Nestlé described Fawdon as being the “home to many smaller, low-growth brands” and is a factory with a “diverse and complex mix of production techniques”.
“In contrast, our factories at York and Halifax have clearer specialisms and manufacture some of Nestlé’s biggest brands,” the company added.
It said that it plans to invest £20.2m into York to “modernise and increase production of KitKat in the city where the brand was first created in 1935”.
A further £9.2m will also be invested in Halifax in order to “equip the factory to take on the largest portion of Fawdon’s current production”.
York is currently the base of Nestlé Confectionery’s global R&D centre, while the factory in Halifax, which has been in use for well over a century, will “become even more important”, the company has said.
This decision to “propose Fawdon’s closure” follows both investment and efforts to reduce the production’s complexity while bringing in more products, it added.
This comes after Britons’ prospects of booking a holiday abroad this summer have been given a boost, with the UK government saying that COVID passports will become available “as soon as possible”.
Staff have “worked tirelessly to deliver those changes and these proposals are absolutely no reflection on their efforts”, the company said in a statement.

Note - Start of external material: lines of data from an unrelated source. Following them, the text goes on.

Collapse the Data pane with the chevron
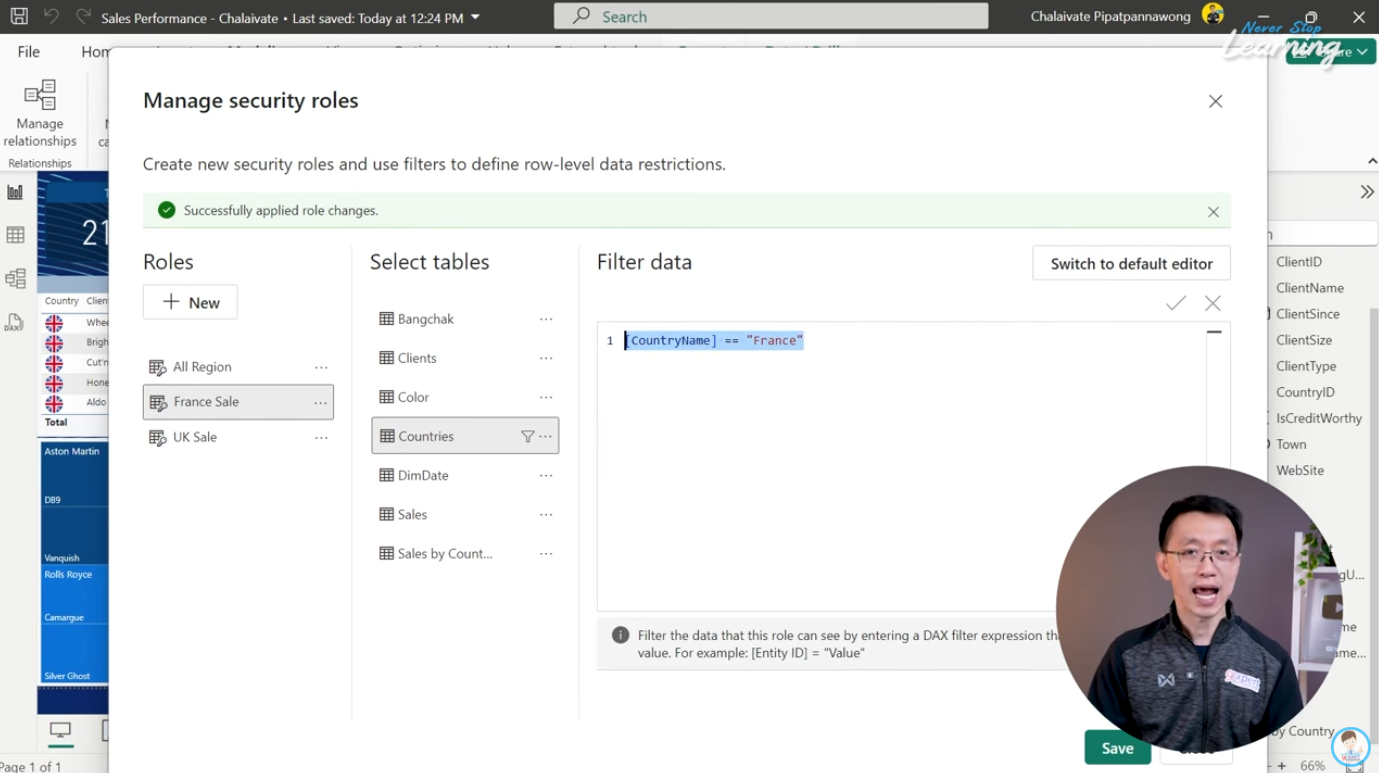1379x773 pixels. (x=1367, y=191)
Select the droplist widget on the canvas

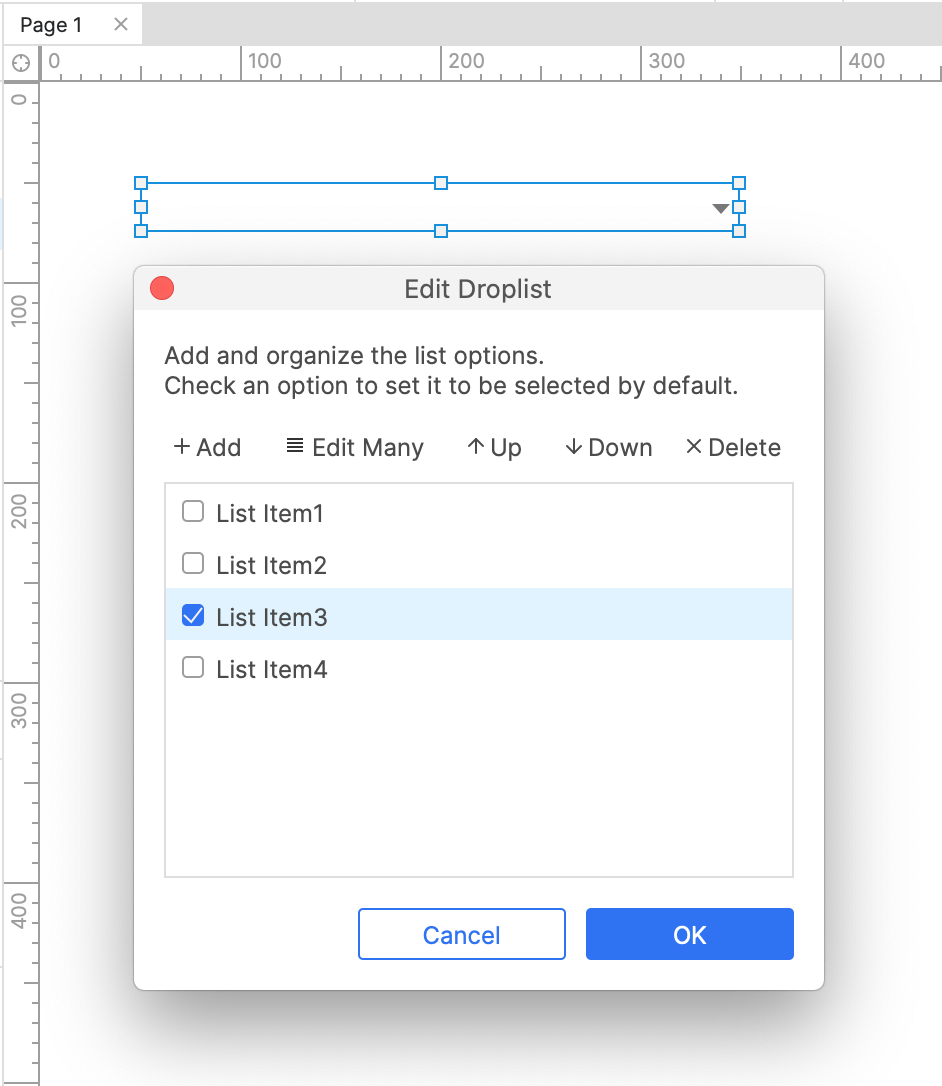point(440,207)
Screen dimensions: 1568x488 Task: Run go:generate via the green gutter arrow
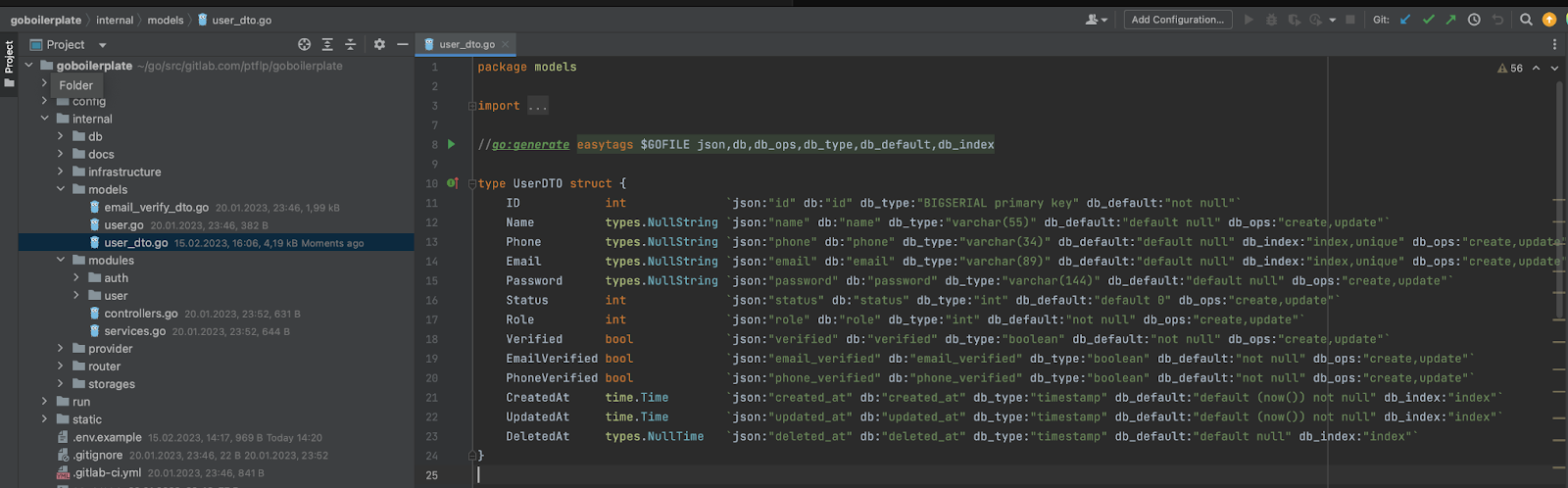pos(452,144)
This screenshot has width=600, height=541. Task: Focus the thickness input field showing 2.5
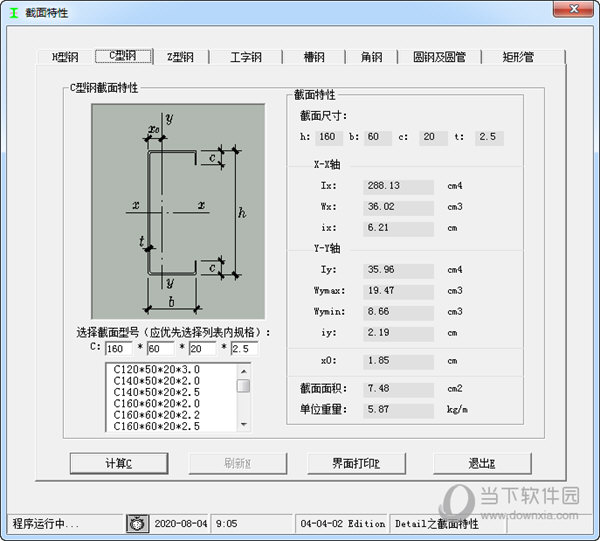244,348
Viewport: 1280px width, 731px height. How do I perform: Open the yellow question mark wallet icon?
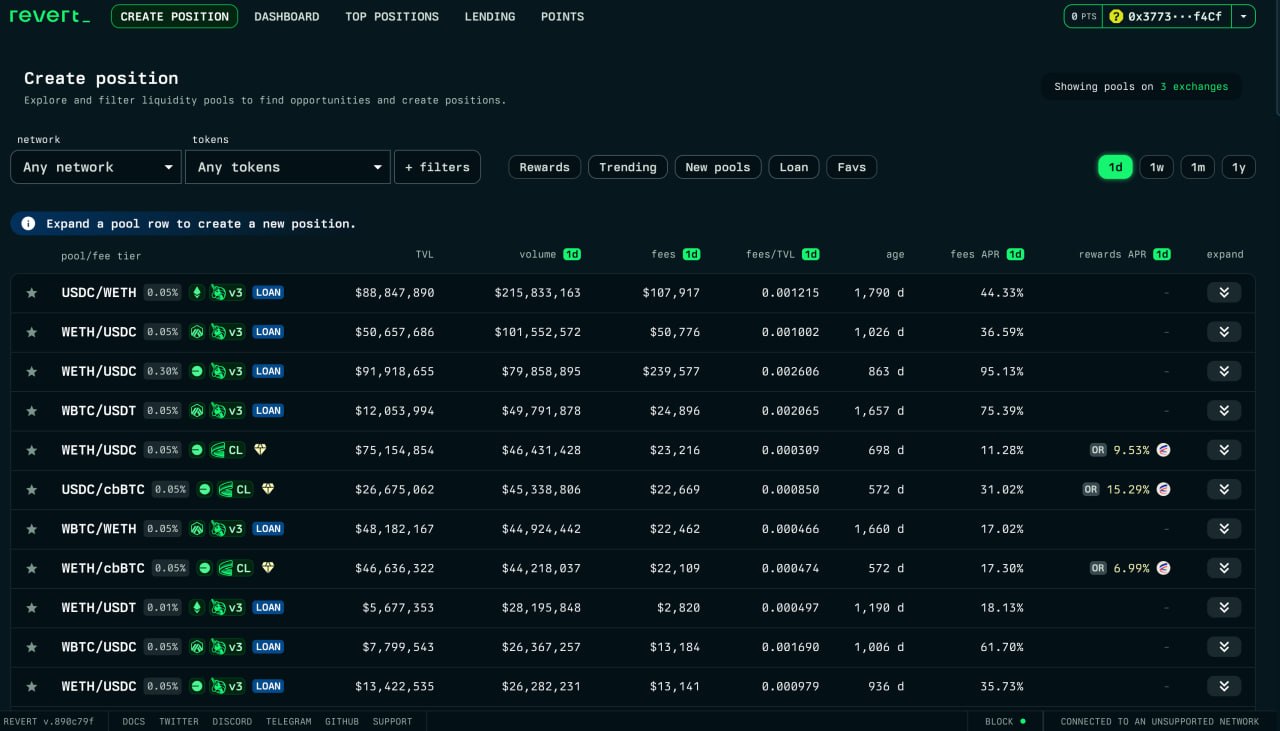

GMB national officer Ross Murdoch said: “To ruin hundreds of lives in a ruthless pursuit of profits, to the very workers who’ve kept the company going during a global pandemic, is sickening.
“Nestle is the largest food producer in the world, with astronomical profits. It can afford to treat workers right.
“Instead, they’ve allowed factories to deteriorate, outsourced production overseas and now slash almost 600 jobs.”